Written instruction A
Answer these from the bug report, one answer per line, marked to match:
(i) Who is the bug assigned to?
(ii) Which test page does Safari fail?
(iii) According to Comment 4, what is delete for?
Written instruction B
Extract everything in the bug report from "DOMStrings changed to" down to "result from getAttribute.", copied word for word.

** Begin Provided text **

Bug 3233

Summary: CSS2: Web Kit does not support the :lang pseudo-class
Product: WebKit Reporter: Dave Hyatt <hyatt>
Component: CSSAssignee: Nicholas Shanks <nickshanks>
Status: RESOLVED FIXED    
Severity: Normal CC: ap, foxden, nickshanks, webkit
Priority: P2 Keywords: InRadar
Version: 412   
Hardware: All   
OS: All   
Bug Depends on:    
Bug Blocks: 3234, 9454    
Attachments:
Description Flags
:lang() support
none
patch rev 1.1
none
patch rev 1.2
none
patch rev 2.0 alpha 1
eric: review-
patch rev 1.3
none
Patch rev 1.4 hyatt: review+

Description Dave Hyatt 2005-06-01 14:44:13 PDT
* STEPS TO REPRODUCE
1. 10.3.3, Safari 1.2.1
2. Go to http://www.w3.org/International/tests/sec-css-lang-1.html

* RESULTS
Safari fails the test.

* NOTES
There are questionable results on some of the other CSS international tests, but no outright failures:
http://www.w3.org/International/tests/sec-css-lang-2.html
http://www.w3.org/International/tests/sec-css-lang-3.html
Comment 1 Dave Hyatt 2005-06-01 14:44:51 PDT
Apple Bug: <a href="rdar://3611451">rdar://3611451</a>
Comment 3 Nicholas Shanks 2005-06-14 16:44:09 PDT
Created attachment 2342 [details]
patch rev 1.1

DOMStrings changed to AtomicStrings, QStrings left unchanged due to use of
QString::startsWith() which has no AtomicString/DOMString equivalent. Added
initialization/deletion to constructor and destructor.
Comment 4 Dave Hyatt 2005-06-14 16:57:33 PDT
delete is for objects allocated via new.  You don't need it.  You can also use const AtomicString& to hold 
the result from getAttribute.

** End Provided text **
** Begin Raw data **

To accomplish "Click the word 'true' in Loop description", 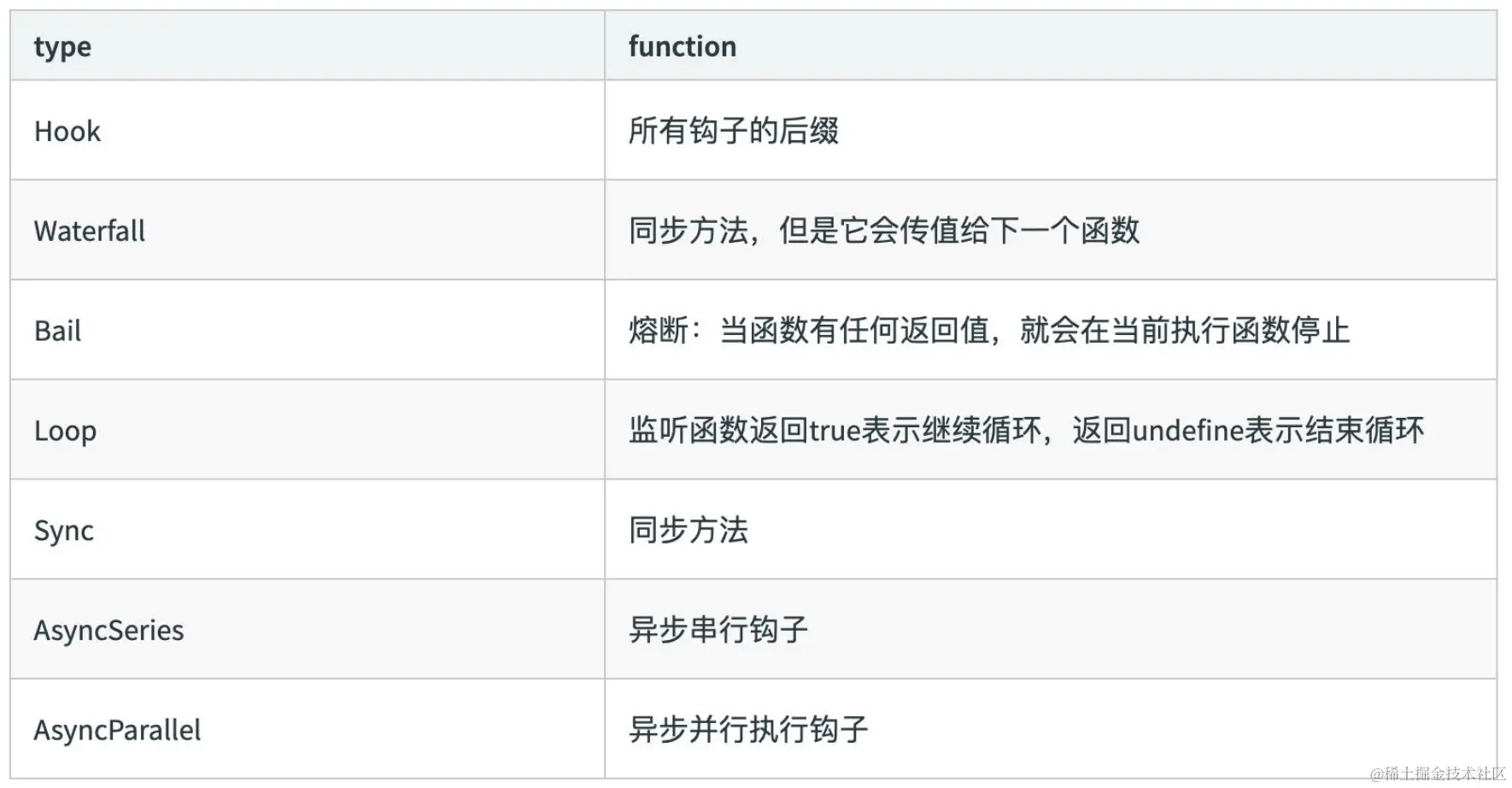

** End Raw data **

Task response A
(i) Nicholas Shanks
(ii) http://www.w3.org/International/tests/sec-css-lang-1.html
(iii) Objects allocated via new

Task response B
DOMStrings changed to AtomicStrings, QStrings left unchanged due to use of
QString::startsWith() which has no AtomicString/DOMString equivalent. Added
initialization/deletion to constructor and destructor.
Comment 4 Dave Hyatt 2005-06-14 16:57:33 PDT
delete is for objects allocated via new.  You don't need it.  You can also use const AtomicString& to hold 
the result from getAttribute.